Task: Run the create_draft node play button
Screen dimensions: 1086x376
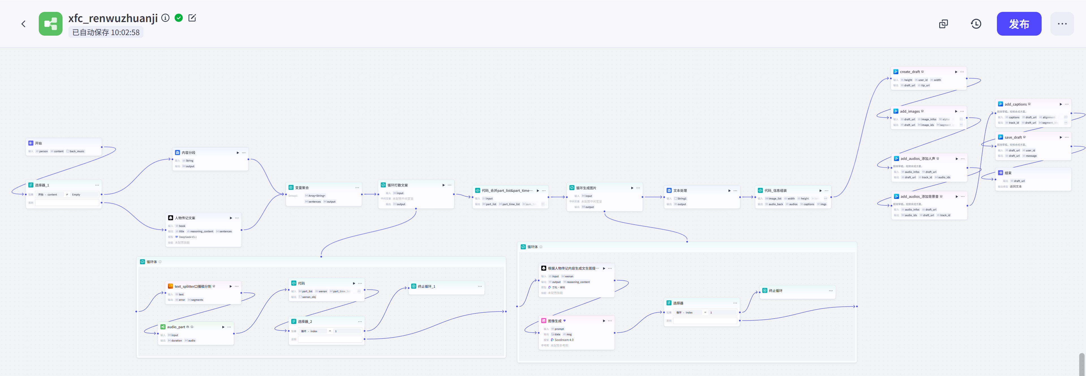Action: click(956, 72)
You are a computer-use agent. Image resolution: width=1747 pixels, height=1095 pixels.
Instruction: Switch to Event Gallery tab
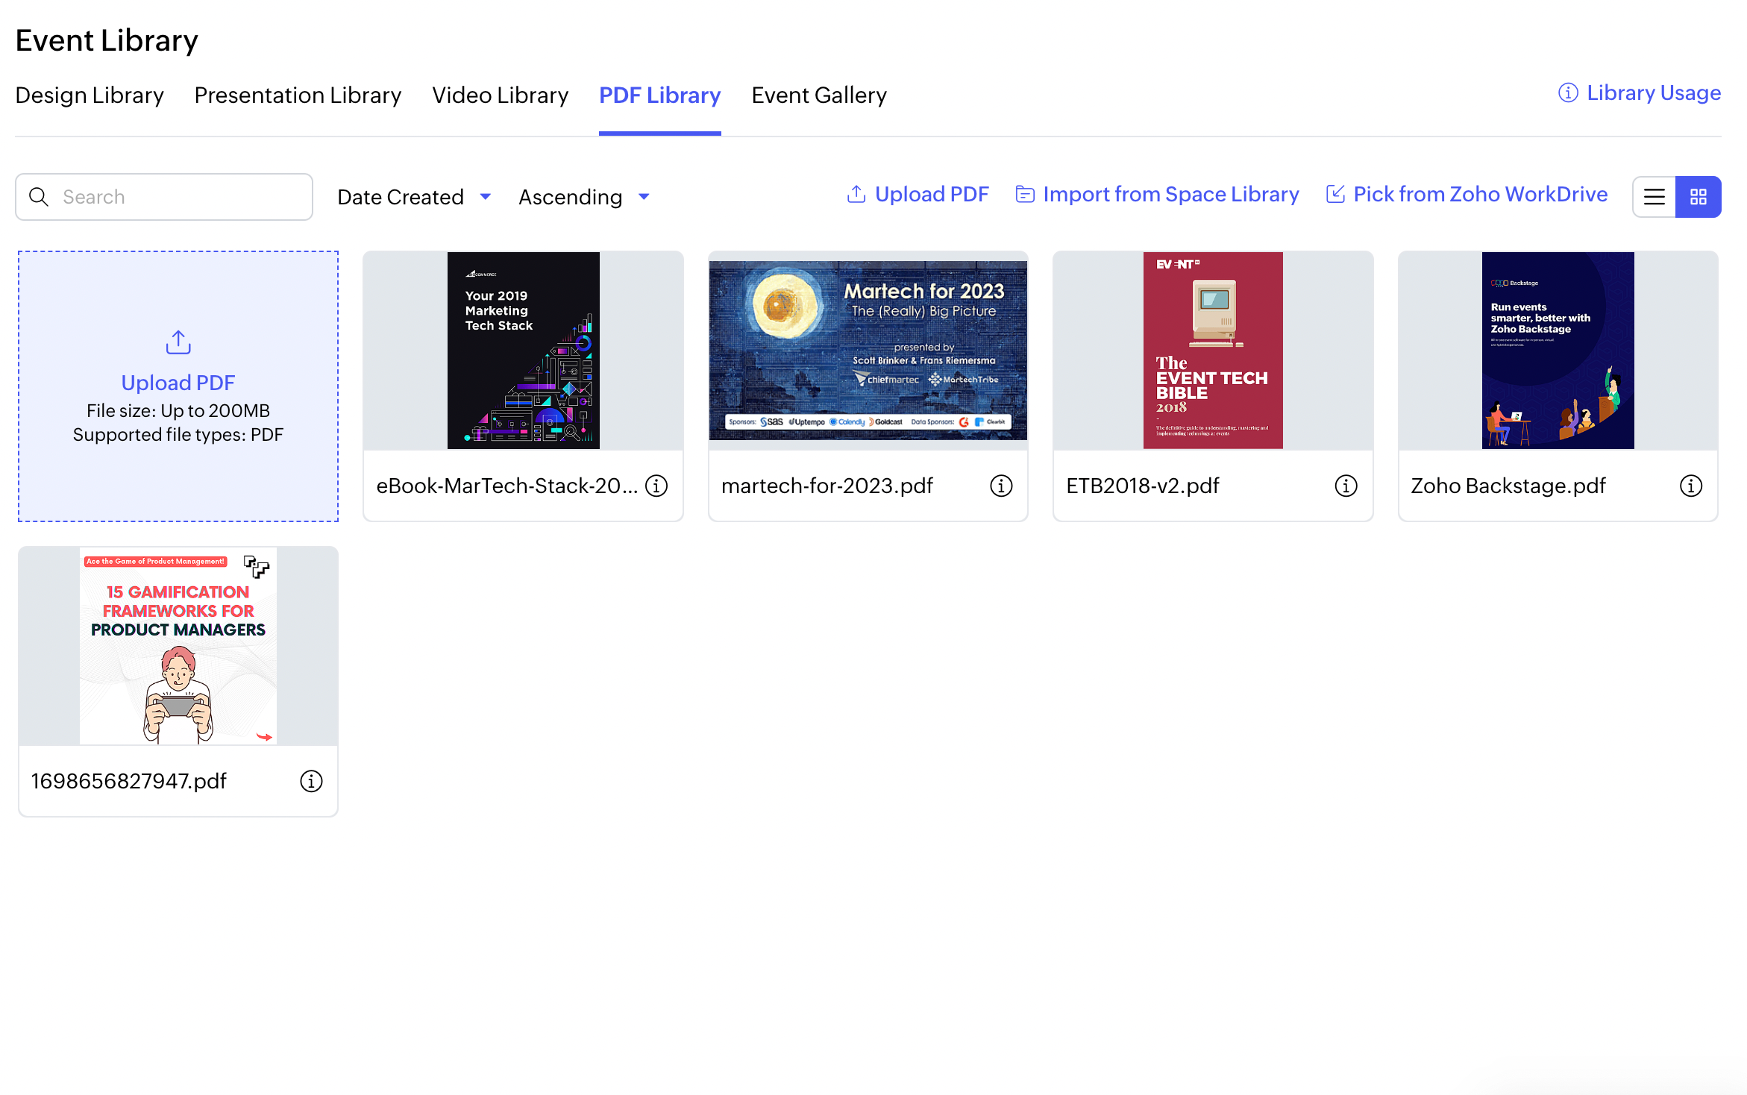(818, 95)
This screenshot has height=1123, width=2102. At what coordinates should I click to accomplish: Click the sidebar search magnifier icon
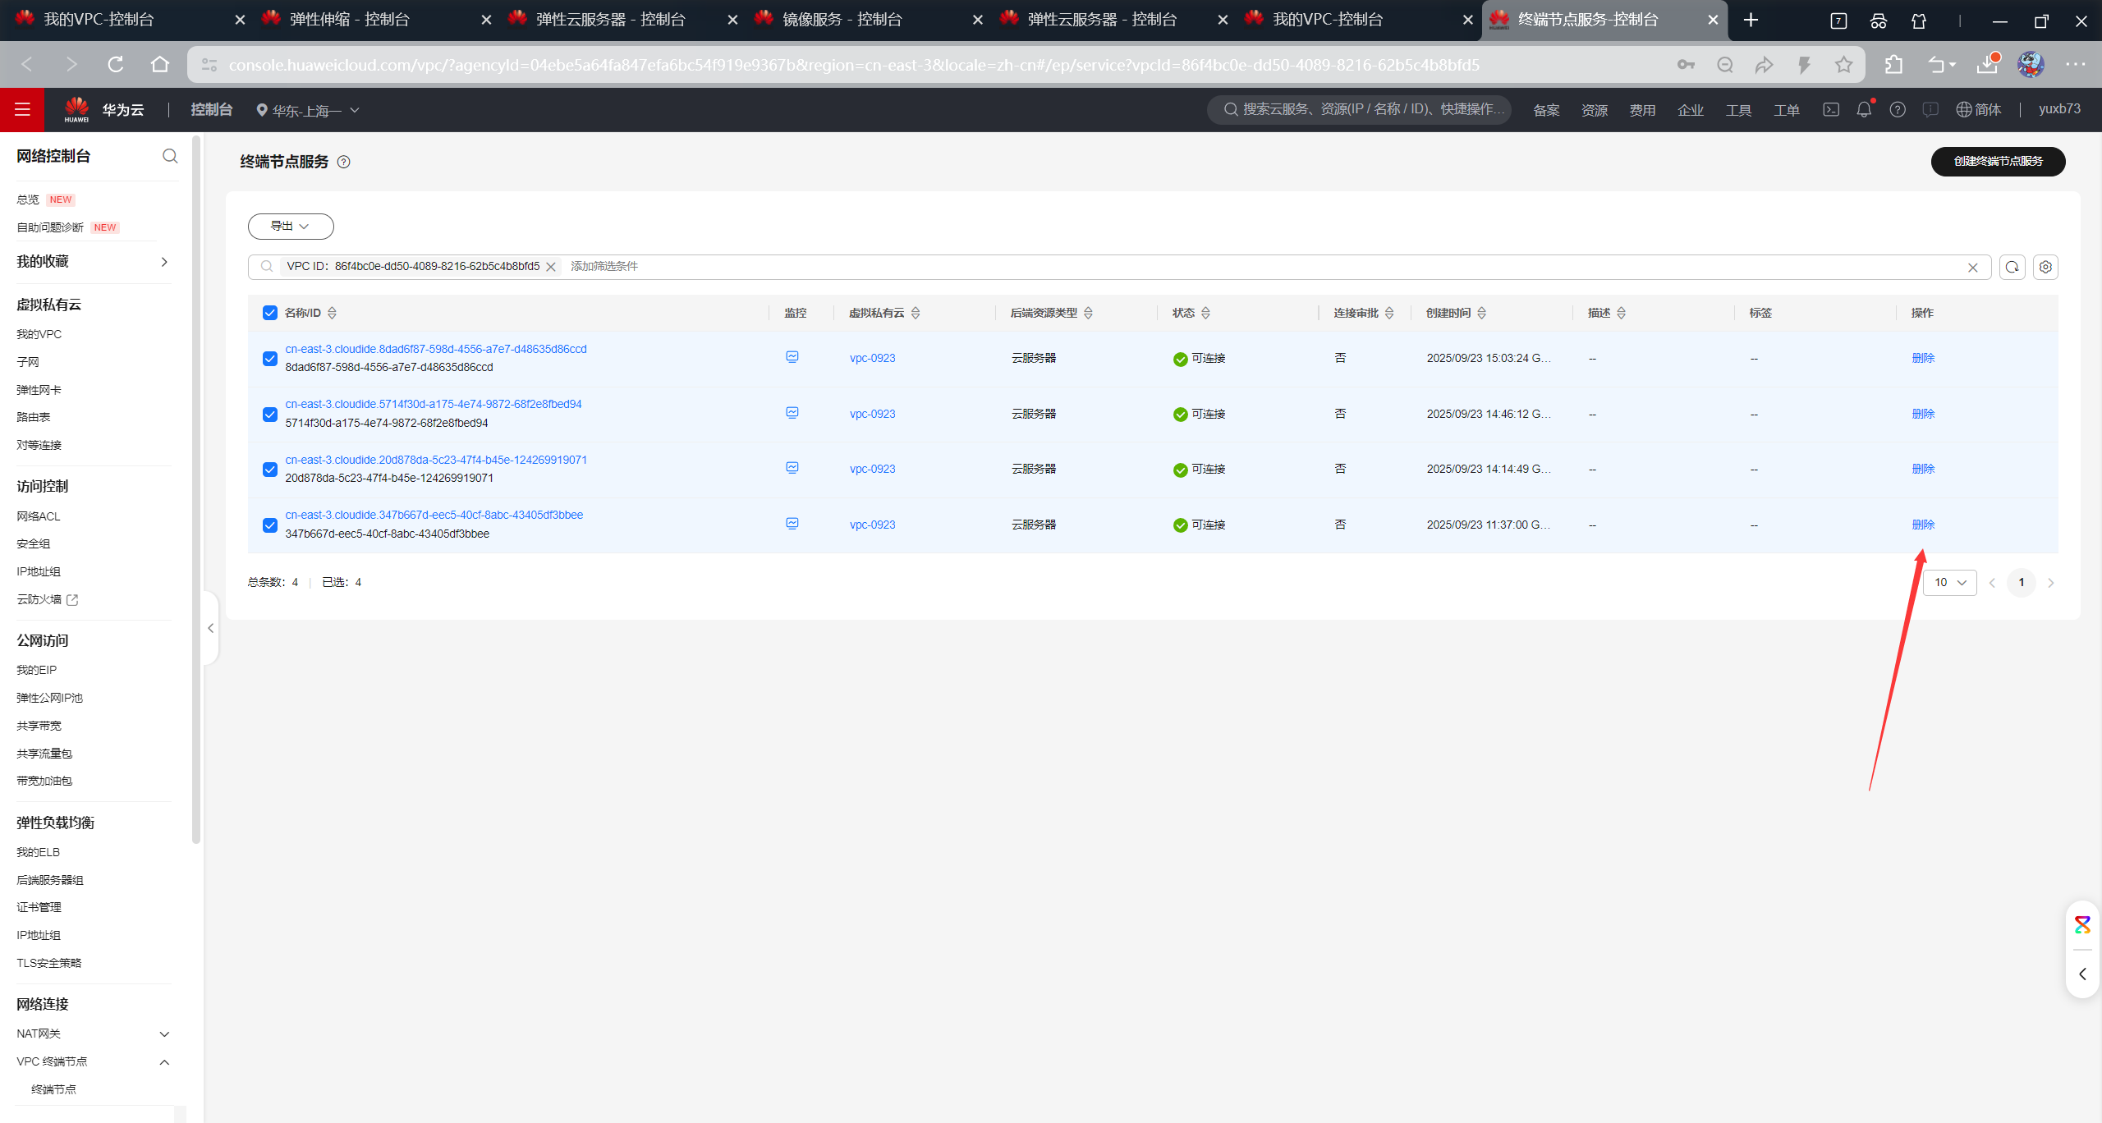[170, 156]
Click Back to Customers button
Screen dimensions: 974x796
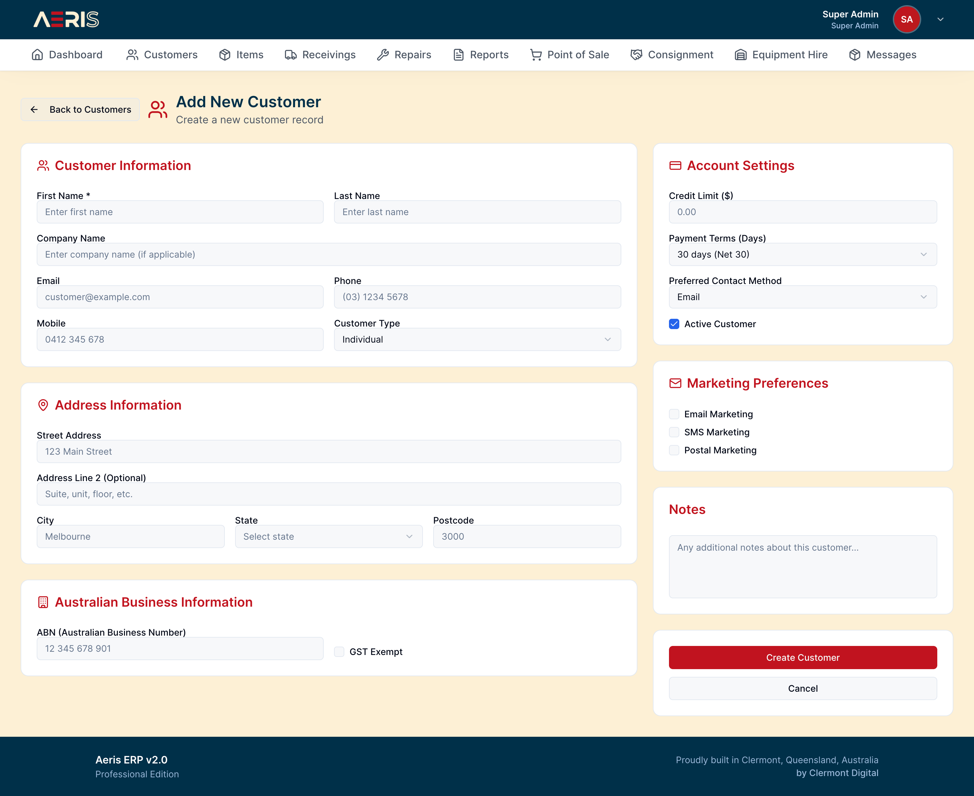point(80,110)

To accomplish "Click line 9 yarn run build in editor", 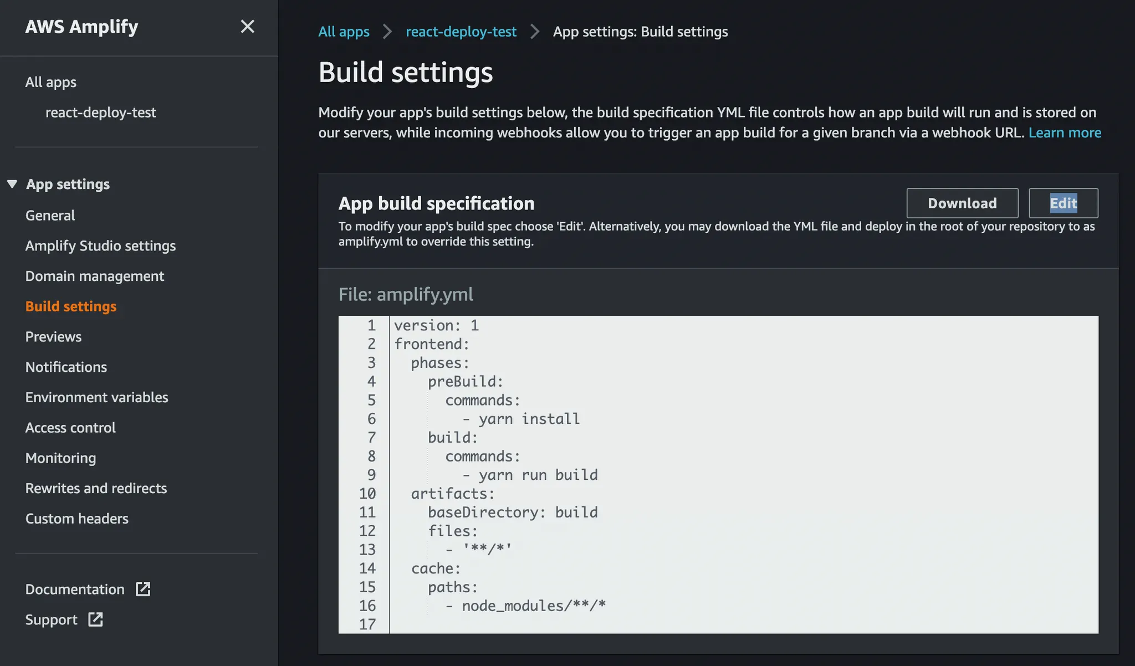I will [x=538, y=475].
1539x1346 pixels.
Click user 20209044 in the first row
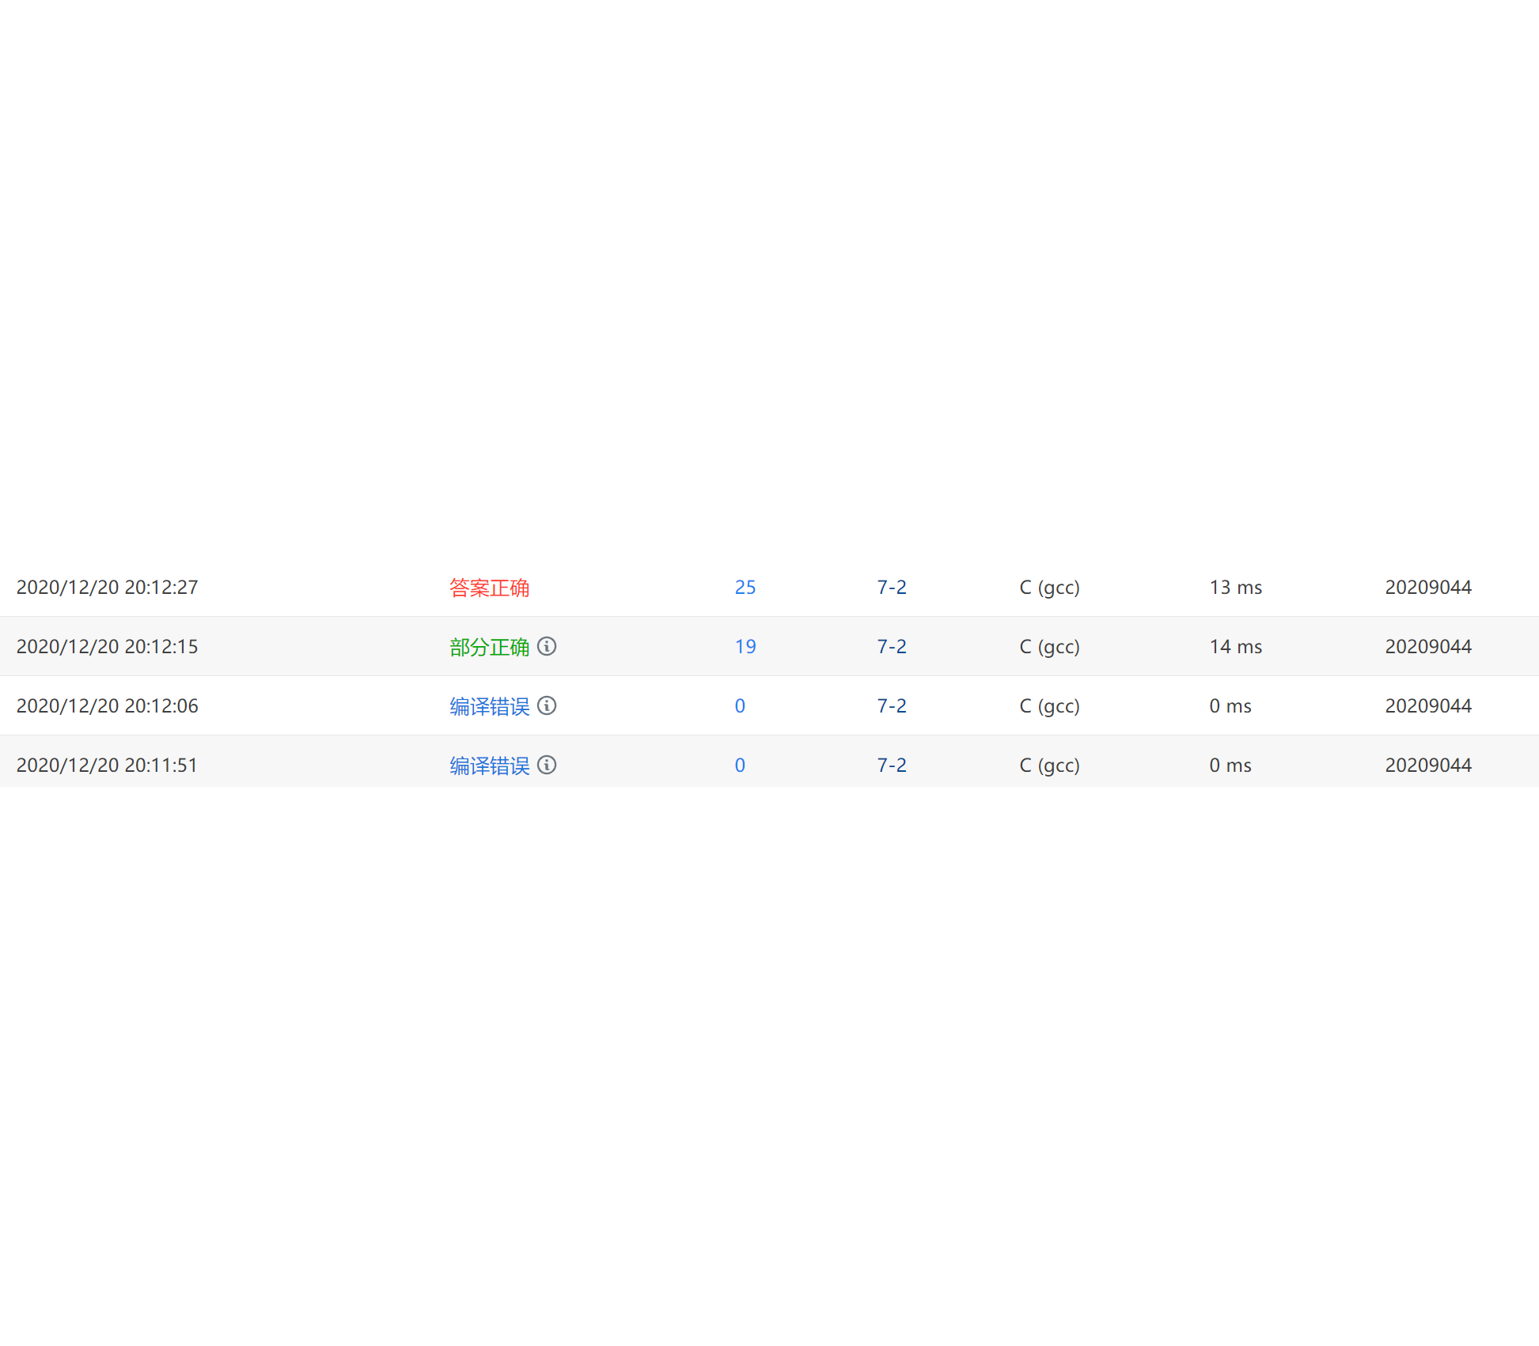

———

# What to do:
If a line contains the word "button", it counts; please state how many such lines the records above have, and nothing more.

# Solved exercise:
2